Errata - English

In USP Fexofenadine Related Compound A RS: Change
Benzeneacetic acid, 4-[1-oxy-4-[4-(hydroxydiphenylmethyl)-1-piperidinyl]butyl]-α,α-dimethyl.
to:
2-(4-{4-[4-(Hydroxydiphenylmethyl)piperidin-1-yl]butanoyl}phenyl)-2-methylpropanoic acid;
Also known as Benzeneacetic acid, 4-[1-oxy-4-[4-(hydroxydiphenylmethyl)-1-piperidinyl]butyl]-α,α-dimethyl.

In B.: Change
The retention time of the major peak of the Sample solution exhibits maxima and minima at the same wavelengths as those of the Standard solution, as obtained in the Assay.
to:
The retention time of the major peak of the Sample solution corresponds to that of the Standard solution, as obtained in the Assay.
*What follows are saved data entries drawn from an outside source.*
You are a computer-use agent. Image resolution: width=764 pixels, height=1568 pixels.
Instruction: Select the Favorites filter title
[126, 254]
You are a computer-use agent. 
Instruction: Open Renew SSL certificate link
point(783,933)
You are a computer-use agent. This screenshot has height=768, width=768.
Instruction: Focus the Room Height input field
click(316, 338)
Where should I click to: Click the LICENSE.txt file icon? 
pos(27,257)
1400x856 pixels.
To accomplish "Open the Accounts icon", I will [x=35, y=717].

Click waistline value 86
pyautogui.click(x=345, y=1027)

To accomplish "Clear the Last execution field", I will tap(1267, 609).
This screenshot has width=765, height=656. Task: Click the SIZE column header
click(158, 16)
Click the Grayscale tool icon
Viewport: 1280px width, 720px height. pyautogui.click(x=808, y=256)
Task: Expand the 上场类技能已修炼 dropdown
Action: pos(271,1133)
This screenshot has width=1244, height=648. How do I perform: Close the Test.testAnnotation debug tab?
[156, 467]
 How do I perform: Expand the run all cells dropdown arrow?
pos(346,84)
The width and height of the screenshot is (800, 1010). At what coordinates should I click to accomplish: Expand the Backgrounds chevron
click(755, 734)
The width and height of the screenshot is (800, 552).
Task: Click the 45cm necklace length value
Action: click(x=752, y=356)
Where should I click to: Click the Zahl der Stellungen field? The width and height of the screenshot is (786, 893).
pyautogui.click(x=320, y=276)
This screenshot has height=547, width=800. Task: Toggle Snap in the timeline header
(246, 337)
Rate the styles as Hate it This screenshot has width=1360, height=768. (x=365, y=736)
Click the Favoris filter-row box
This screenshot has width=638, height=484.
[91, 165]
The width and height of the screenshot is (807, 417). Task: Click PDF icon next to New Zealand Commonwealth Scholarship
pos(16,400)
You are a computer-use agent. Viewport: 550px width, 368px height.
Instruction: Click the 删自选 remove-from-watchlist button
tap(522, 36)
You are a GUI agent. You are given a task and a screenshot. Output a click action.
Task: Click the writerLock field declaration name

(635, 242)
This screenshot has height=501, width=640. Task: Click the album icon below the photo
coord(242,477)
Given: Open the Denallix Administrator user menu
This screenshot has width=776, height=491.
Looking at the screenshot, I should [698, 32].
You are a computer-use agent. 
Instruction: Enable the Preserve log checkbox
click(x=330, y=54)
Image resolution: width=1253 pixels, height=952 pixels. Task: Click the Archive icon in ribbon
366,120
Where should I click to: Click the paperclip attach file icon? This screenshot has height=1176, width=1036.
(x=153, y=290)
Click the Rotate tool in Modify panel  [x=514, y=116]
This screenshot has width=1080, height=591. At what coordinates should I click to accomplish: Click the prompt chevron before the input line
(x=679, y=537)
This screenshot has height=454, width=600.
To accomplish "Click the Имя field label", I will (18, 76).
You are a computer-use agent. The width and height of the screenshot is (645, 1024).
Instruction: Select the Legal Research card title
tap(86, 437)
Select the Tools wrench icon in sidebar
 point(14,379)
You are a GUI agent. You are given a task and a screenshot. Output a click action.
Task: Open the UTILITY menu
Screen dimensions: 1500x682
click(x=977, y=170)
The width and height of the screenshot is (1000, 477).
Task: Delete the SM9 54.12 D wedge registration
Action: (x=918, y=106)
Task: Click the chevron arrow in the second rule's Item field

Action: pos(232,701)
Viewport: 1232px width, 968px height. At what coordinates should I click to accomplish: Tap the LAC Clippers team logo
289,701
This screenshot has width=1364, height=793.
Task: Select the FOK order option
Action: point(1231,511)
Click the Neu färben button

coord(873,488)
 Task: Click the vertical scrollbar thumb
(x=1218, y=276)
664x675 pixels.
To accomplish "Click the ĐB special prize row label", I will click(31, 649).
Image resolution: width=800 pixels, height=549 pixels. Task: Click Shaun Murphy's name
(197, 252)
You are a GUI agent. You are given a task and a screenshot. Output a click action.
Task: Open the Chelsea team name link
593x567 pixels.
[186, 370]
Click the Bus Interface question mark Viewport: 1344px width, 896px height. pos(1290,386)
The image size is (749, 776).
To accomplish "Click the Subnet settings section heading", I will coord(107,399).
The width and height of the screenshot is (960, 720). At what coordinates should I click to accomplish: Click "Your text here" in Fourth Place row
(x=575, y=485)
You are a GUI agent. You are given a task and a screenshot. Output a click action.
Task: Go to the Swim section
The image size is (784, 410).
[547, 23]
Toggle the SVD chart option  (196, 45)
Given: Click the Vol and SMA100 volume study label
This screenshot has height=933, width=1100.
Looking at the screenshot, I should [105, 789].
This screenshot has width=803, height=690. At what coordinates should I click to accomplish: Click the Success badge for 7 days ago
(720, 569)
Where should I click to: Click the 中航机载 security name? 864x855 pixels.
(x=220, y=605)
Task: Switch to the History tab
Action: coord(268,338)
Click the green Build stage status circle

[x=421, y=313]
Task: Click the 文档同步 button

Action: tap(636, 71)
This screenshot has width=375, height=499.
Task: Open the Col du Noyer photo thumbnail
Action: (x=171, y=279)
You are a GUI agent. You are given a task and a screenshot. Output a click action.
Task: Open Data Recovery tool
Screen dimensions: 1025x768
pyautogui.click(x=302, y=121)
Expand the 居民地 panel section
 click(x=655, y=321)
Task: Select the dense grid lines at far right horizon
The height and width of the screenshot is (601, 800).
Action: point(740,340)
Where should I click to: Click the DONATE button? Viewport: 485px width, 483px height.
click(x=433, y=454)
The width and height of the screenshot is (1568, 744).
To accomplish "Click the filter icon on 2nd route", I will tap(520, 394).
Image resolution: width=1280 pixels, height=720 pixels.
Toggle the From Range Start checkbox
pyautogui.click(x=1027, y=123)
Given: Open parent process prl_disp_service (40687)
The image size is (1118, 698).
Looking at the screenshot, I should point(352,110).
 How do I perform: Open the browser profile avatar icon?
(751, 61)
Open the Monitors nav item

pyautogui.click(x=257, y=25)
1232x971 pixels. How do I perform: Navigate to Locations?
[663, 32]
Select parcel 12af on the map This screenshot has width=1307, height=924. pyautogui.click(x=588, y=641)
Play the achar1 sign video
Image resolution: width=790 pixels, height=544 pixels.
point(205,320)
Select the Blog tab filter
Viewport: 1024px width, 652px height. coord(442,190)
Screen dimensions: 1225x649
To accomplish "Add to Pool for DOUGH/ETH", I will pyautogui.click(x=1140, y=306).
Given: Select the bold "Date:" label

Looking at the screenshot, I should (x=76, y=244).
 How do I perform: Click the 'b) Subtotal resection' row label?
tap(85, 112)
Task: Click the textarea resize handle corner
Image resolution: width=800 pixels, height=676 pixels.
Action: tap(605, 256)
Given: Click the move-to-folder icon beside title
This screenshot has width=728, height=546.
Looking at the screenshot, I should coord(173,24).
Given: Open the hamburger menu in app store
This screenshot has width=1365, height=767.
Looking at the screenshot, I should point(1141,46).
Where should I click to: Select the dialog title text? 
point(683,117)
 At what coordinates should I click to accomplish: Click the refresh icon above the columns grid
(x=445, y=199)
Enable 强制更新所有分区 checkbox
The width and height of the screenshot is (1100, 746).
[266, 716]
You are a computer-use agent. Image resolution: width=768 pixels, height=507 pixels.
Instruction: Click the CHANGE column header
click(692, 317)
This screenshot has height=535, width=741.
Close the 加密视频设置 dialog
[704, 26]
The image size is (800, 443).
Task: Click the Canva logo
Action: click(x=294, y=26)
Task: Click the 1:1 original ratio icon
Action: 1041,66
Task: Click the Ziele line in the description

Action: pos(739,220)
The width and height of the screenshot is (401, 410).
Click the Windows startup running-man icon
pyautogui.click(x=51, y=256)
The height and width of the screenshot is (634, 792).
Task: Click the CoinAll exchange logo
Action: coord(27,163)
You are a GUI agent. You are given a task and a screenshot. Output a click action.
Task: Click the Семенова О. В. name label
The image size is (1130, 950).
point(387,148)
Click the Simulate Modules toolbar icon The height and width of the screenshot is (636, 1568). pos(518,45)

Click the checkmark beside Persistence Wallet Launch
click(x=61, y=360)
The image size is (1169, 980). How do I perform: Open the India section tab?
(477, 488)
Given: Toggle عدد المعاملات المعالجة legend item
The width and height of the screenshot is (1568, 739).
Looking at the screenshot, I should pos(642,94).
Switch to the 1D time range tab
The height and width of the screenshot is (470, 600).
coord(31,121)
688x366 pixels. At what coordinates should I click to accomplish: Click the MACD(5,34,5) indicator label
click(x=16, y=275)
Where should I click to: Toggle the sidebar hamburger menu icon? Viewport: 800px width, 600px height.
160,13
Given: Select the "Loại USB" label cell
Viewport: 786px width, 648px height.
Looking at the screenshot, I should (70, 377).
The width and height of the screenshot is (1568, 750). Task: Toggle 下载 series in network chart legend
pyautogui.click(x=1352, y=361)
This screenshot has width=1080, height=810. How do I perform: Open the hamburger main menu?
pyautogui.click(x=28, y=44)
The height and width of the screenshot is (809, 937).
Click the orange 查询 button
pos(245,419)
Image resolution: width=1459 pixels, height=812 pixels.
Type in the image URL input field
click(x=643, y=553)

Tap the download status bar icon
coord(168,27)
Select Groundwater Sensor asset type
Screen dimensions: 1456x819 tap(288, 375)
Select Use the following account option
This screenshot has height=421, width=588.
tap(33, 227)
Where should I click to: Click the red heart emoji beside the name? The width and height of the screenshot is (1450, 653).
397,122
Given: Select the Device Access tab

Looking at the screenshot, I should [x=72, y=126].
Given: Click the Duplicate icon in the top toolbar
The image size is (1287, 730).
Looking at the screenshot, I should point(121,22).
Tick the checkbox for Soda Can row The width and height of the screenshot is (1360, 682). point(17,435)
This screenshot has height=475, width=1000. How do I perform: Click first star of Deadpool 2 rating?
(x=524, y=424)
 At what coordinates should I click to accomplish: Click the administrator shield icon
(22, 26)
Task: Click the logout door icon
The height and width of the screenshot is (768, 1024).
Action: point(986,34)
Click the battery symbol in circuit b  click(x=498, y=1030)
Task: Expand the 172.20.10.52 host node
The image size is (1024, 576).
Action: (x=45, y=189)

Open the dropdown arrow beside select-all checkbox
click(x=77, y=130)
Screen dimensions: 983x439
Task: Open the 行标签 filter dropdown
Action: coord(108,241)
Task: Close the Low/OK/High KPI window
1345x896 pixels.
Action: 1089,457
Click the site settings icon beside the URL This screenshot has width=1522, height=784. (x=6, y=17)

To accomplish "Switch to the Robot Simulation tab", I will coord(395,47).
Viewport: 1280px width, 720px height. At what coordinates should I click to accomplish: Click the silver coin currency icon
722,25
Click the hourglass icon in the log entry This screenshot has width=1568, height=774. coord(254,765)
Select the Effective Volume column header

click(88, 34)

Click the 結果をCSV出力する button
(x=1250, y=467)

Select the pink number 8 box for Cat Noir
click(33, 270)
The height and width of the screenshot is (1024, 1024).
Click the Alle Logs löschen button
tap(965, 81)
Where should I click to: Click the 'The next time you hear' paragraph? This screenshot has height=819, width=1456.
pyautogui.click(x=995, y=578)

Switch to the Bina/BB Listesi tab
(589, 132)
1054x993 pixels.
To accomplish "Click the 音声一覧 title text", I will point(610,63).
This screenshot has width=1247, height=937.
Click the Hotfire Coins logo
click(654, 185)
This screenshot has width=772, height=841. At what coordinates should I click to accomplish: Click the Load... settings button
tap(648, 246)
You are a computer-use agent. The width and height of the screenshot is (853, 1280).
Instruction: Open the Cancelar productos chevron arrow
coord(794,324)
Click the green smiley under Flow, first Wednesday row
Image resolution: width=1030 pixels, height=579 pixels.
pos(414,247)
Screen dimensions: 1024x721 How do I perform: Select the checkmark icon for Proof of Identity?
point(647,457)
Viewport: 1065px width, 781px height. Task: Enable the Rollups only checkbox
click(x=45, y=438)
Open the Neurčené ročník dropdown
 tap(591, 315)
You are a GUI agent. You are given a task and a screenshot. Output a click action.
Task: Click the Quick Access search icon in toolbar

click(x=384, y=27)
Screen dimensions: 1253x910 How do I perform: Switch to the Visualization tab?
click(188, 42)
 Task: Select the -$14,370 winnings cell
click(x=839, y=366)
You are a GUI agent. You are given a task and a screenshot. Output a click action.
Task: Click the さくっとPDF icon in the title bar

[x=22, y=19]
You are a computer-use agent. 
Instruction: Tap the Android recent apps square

In Light-resistant container: Change
〈661.2〉, Functionality, Spectral Transmission Requirements for Light-Resistant Components and Systems.
to:
〈661.2〉, Functionality Test Method, Spectral Transmission Requirements for Light-Resistant Components and Systems.

In Tolerances: Change
NLT 75 (Q) of the labeled amount of sorafenib (C₂₁H₁₆ClF₃N₄O₃) is dissolved.
to:
NLT 75% (Q) of the labeled amount of sorafenib (C₂₁H₁₆ClF₃N₄O₃) is dissolved.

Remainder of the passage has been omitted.